The Graduate Theological Union lost a great friend and colleague on July 31 with the death of Robert N. Bellah (1927-2013), who was the Elliott Professor of Sociology, Emeritus, at the University of California, Berkeley. 

Although his graduate studies focused on Japanese religions, Professor Bellah was best known for his scholarship on the religious aspects of American culture.  Books such as Beyond Belief (1970) and The Broken Covenant (1975), along with co-authored volumes Habits of the Heart (1985), and The Good Society (1991), have shaped not only the discipline of sociology but also the fields of ethics, spirituality, and comparative theology. His last book, Religion in Human Evolution (2011), studied the emergence of religion in human cultures from the Big Bang to the first millennium B.C.E. in Israel, Greece, China, and India.

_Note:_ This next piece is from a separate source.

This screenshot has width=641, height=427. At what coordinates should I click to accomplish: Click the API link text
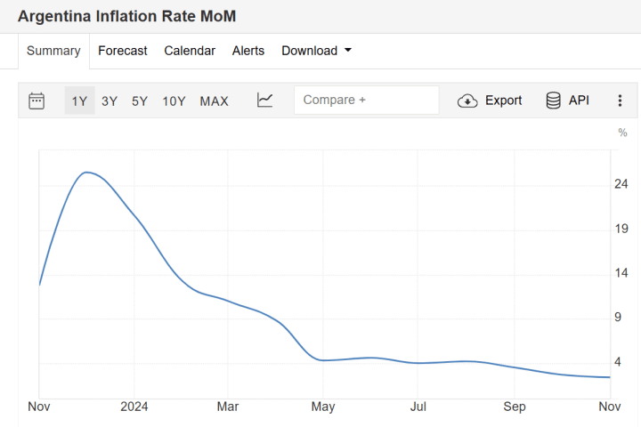click(579, 101)
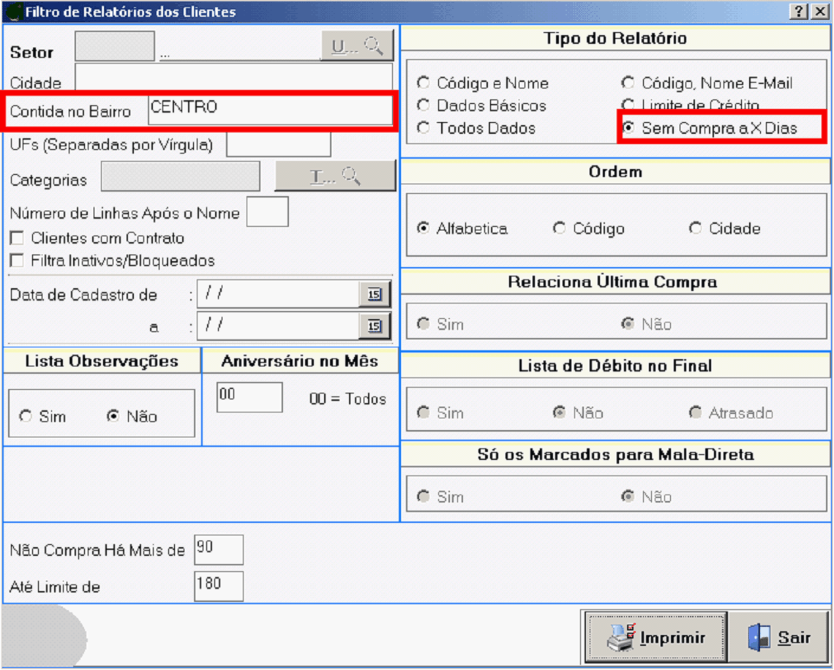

Several generations of GTU students benefited from the opportunity to study with this preeminent sociologist of religion who served as “outside reader” on more GTU dissertation committees than any other scholar.  He also collaborated with GTU faculty colleagues on numerous research and publication projects including those sponsored by the Center for the Study of New Religious Movements, the Center for Hermeneutical Studies, and the Center for Ethics and Social Policy.

The recipient of honorary degrees from both the GTU (1998) and the Church Divinity School of the Pacific (1987), Professor Bellah’s frequent lectures at the GTU often drew capacity crowds. His last public presentation on campus was in February 2012 when he gave the Surjit Singh Lecture on Comparative Religious Thought and Culture on the topic “Can Religion Survive the Challenge of Evolution?” (audio and transcript available at /news-events/events/lecture-address/singh) In his introductory remarks on that occasion, he explained that collaboration with theological educators had been a major factor in his decision to move from Harvard to UC Berkeley in 1967: “I would not have come to Berkeley without the GTU.”

Professor Bellah was both a distinguished scholar and a devout Christian. His deep commitment to the practice of faith that makes a difference in the world was evident in a sermon he preached in 2009 at his local parish, All Souls Episcopal Church in Berkeley:

We are not alone, isolated atoms fighting each other for survival, though much in our culture constantly teaches us that that is the truth of the human condition.  If we know that we are really members of one body, that we need and are needed by each other, then our whole way of being in the world will change, and perhaps we can in the church, which seems to many so marginal, serve as models for others, for the troubled nation and world in which we live.

A memorial service is planned for 2:00 p.m. on Tuesday, August 20, at All Souls Episcopal Church, 2220 Cedar Street, in Berkeley.